§ WHAT NEEDS TO BE DONE
Output the data verbatim, everything from the line containing "This screenshot has width=662, height=353." down to the line containing "click(20, 60)", with both lines included. Leave the pictures out.

§ INFORMATION PROVIDED
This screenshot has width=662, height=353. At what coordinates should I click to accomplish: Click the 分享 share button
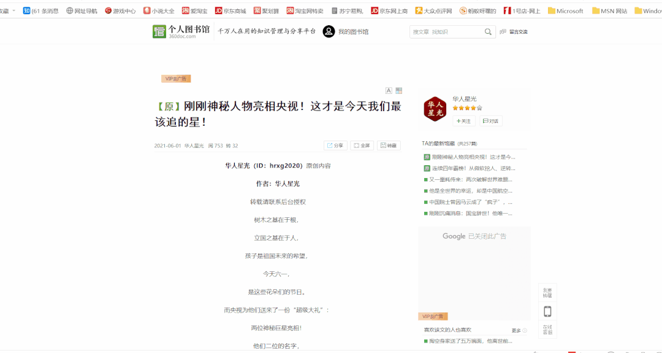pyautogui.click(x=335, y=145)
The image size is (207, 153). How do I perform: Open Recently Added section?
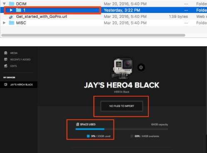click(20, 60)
==
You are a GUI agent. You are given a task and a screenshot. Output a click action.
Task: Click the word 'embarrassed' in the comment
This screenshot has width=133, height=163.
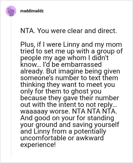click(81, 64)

§ ANSWER IN FULL
This screenshot has width=662, height=353. At what coordinates should I click to accomplish: Click the 分享 share button
pyautogui.click(x=335, y=145)
The image size is (207, 153). How do I perform: Open Recently Added section?
click(20, 60)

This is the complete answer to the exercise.